Quanto ao 'factor X', o tal factor estranho, como de costume, basta fraquejarmos um pouco para que ele apareça. Não sei o que se terá passado ao intervalo, mas o Xistra pareceu voltar com a firme intenção de simplesmente não assinalar nada a favor do Benfica. Escrevo isto sem recurso a qualquer repetição, e com base apenas naquilo que vi no estádio, pelo que admito perfeitamente poder estar enganado, e isto ser também resultado da insatisfação pelo resultado.
Não vou falar da tolerância que o Xistra mostrou sempre para os jogadores que já estavam amarelados e que continuavam a fazer faltas e a protestar a torto e a direito; vou falar apenas da cobardia que exibiu ao ver o Saviola ser agarrado quando se isolava - e viu-o perfeitamente, porque levou o apito à boca - e, quando se apercebeu que teria provavelmente que expulsar o infractor, resolveu não assinalar nada. No segundo golo do Porto, o Úlque está praticamente acampado junto à nossa baliza - responsabilidades sobretudo para o auxiliar, obviamente. E a jogada do terceiro golo começa no que me pareceu uma falta clara do Pereira sobre o Saviola quando saíamos para o ataque - foi mesmo à minha frente - mas ele continuava na fase em que não apitava nada a nosso favor. Depois do Porto ter a coisa encaminhada, assinalou um penálti a nosso favor que, sinceramente, me pareceu duvidoso.
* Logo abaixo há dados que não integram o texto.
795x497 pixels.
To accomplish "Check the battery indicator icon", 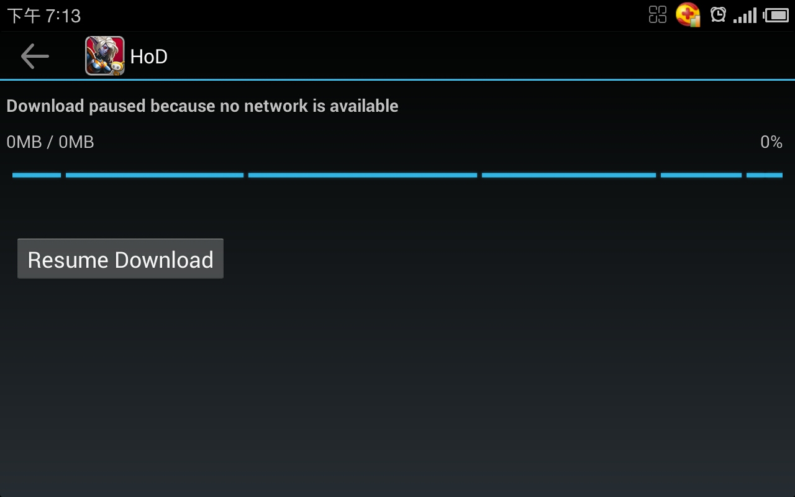I will 776,15.
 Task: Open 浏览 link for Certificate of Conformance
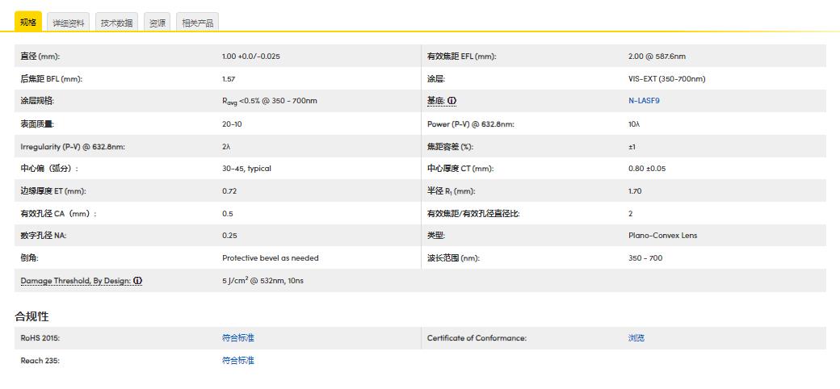(x=636, y=338)
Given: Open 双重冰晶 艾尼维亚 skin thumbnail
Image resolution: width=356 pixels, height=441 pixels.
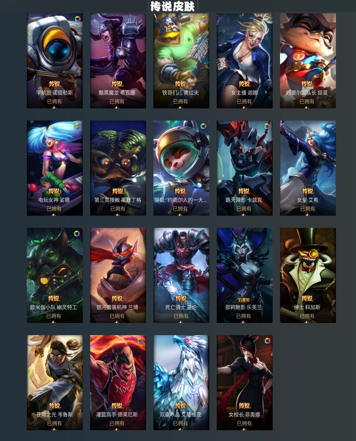Looking at the screenshot, I should click(x=181, y=383).
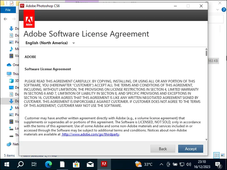The height and width of the screenshot is (170, 227).
Task: Show hidden system tray icons
Action: [161, 164]
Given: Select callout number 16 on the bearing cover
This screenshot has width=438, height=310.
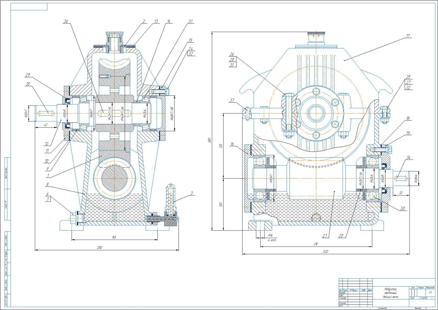Looking at the screenshot, I should coord(232,144).
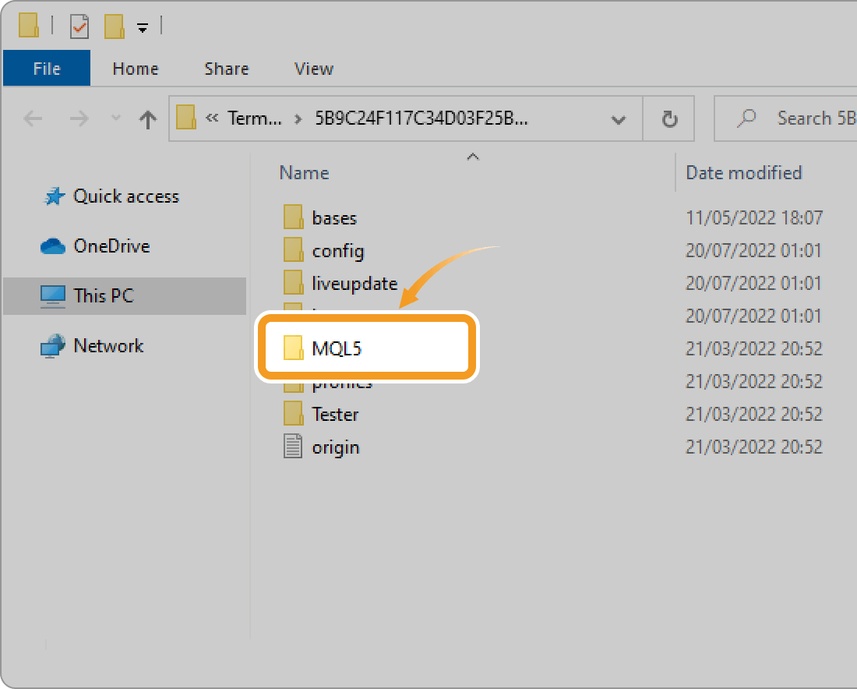Click the New Folder quick access icon
The height and width of the screenshot is (689, 857).
tap(114, 27)
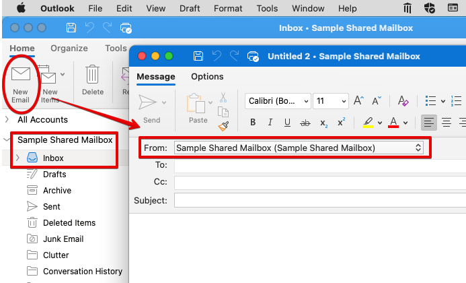Click the save icon in message title bar
Screen dimensions: 466x283
[198, 56]
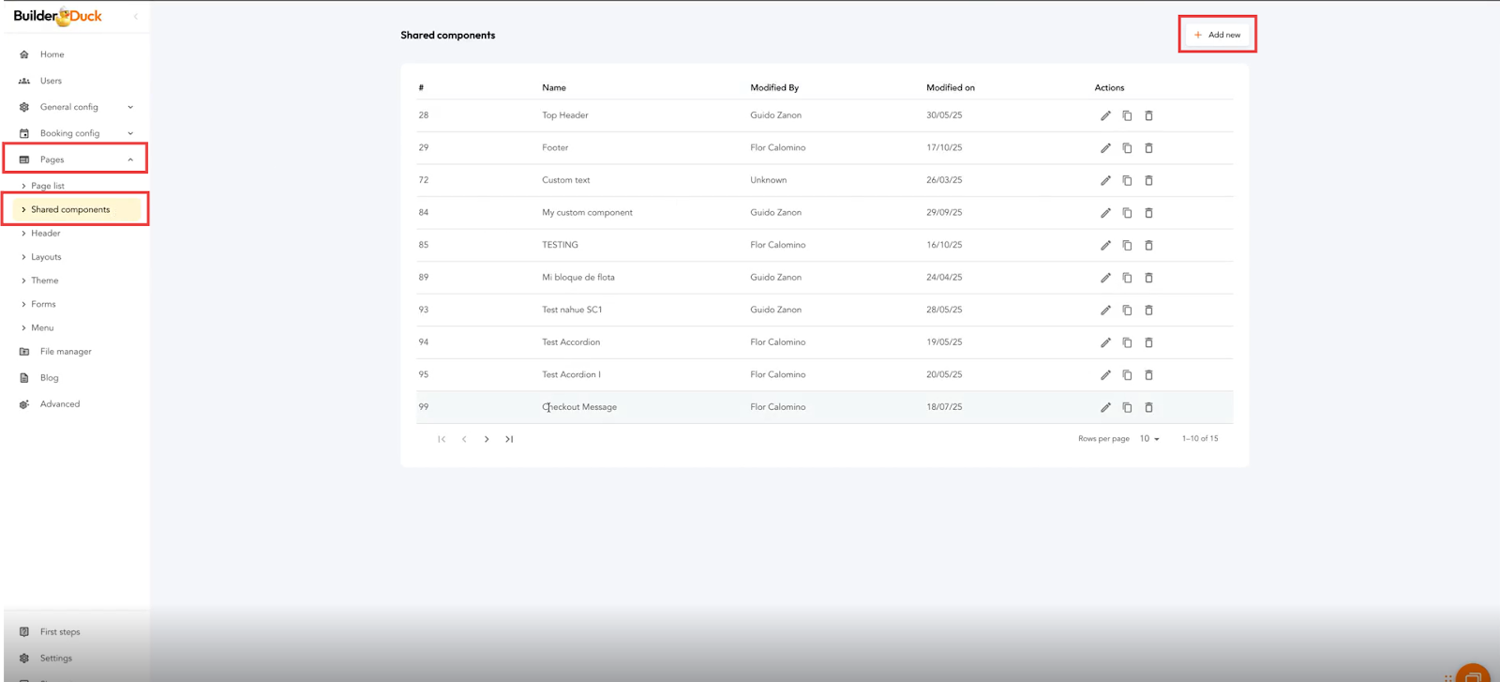The width and height of the screenshot is (1500, 682).
Task: Open the File manager page
Action: [x=66, y=352]
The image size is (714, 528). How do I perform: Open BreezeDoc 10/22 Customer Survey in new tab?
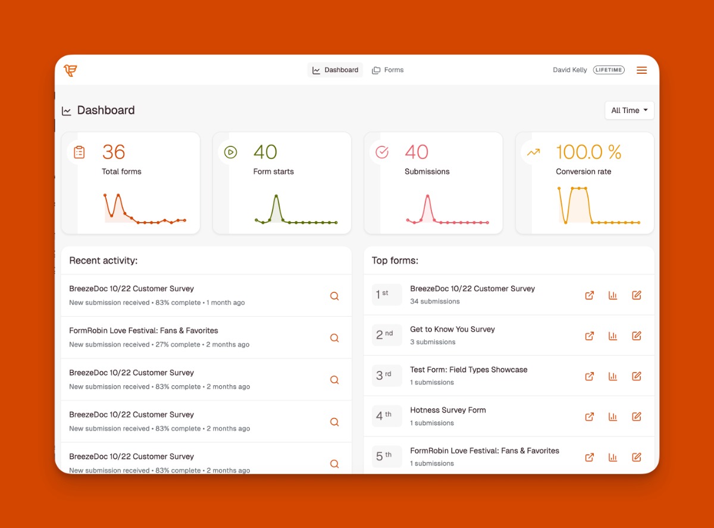589,295
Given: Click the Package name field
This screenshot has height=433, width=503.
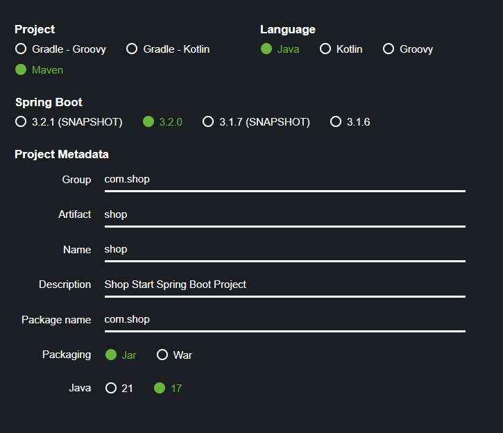Looking at the screenshot, I should (284, 320).
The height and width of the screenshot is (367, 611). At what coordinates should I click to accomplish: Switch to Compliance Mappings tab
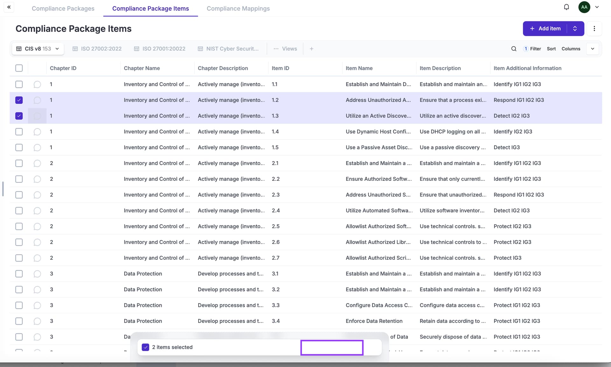(x=238, y=9)
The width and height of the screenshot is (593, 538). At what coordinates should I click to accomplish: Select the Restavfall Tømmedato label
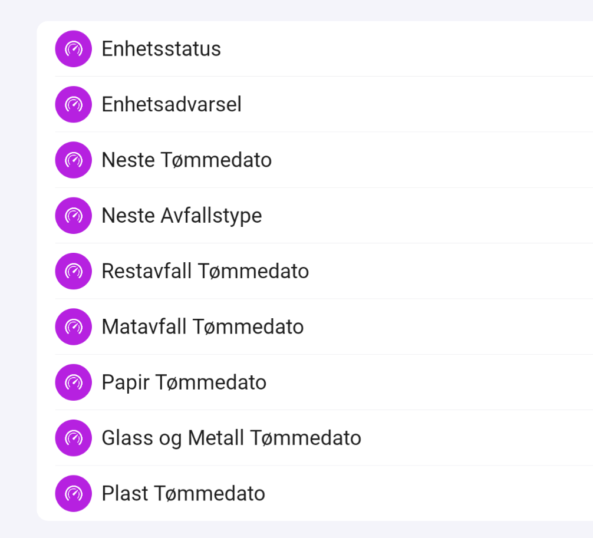point(205,271)
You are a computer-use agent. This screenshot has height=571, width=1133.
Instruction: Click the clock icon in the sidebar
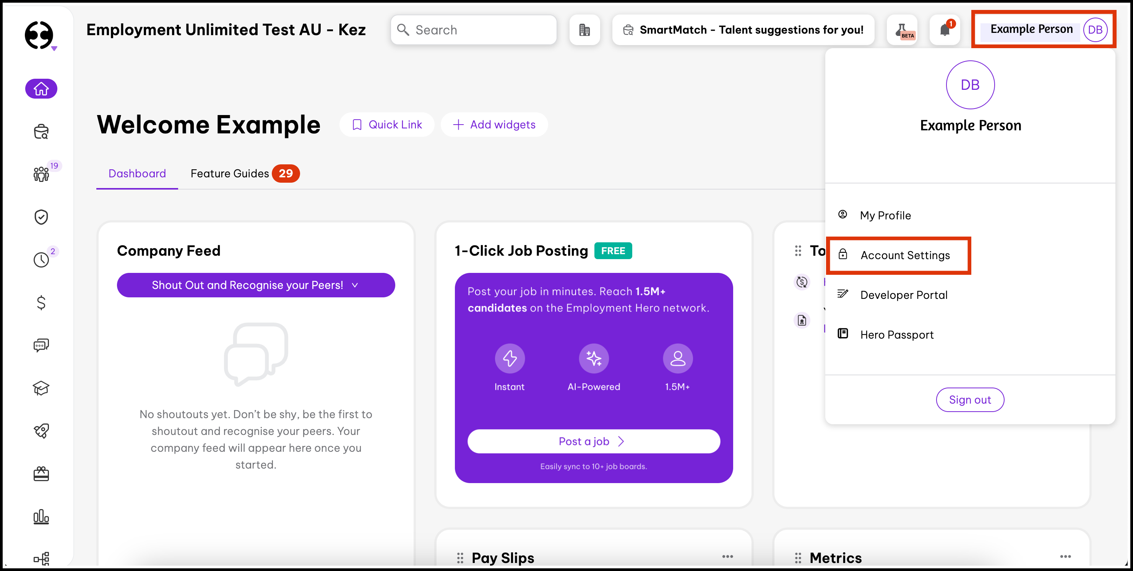[x=41, y=260]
Mas volto a dizer: a responsabilidade principal da derrota é do Benfica (e do mérito do Porto). O Xistra simplesmente ajudou a empurrar ainda mais para baixo. O Benfica não pode acusar um golo daquela forma, desorganizar-se, e deitar fora uma vantagem de dois golos no espaço de dez minutos. Simplesmente, não é admissível. E teria sempre que haver uma intervenção imediata do banco ao aperceber-se do estado das coisas. Reagir quando o mal já estava feito de pouco serviu. Isto não é uma crónica de jogo habitual, porque não me sinto em condições de fazer uma crónica habitual e está a custar-me estar aqui a escrever, não apenas pelo que se passou no jogo, pelo que peço desculpa se esta análise não corresponder às expectativas. Não vou estar sequer a escolher melhores ou piores; houve jogadores que estiveram muito mal naquele período crítico, e julgo que terá sido evidente para todos quem foram. Podemos lamentar ausências de jogadores como o Salvio ou o Gaitán, ou até mesmo a lesão prolongada do Rúben, mas se nos faltam depois opções à altura, também não será simplesmente por acaso.

Esta competição era para ganhar. Não há volta a dar-lhe, e a obrigação de a ganhar era ainda maior depois do resultado da primeira mão. Sermos eliminados é o falhanço rotundo de um dos objectivos da época, tal como a revalidação do título e mesmo a Supertaça eram objectivos. Para mim não há 'salvações de época', há objectivos, e a Taça da Liga do próximo Sábado é um deles, tal como chegarmos a Dublin é outro. Temos que saber concentrar-nos para atingir os objectivos que nos restam. E analisar seriamente as causas para os que falhámos.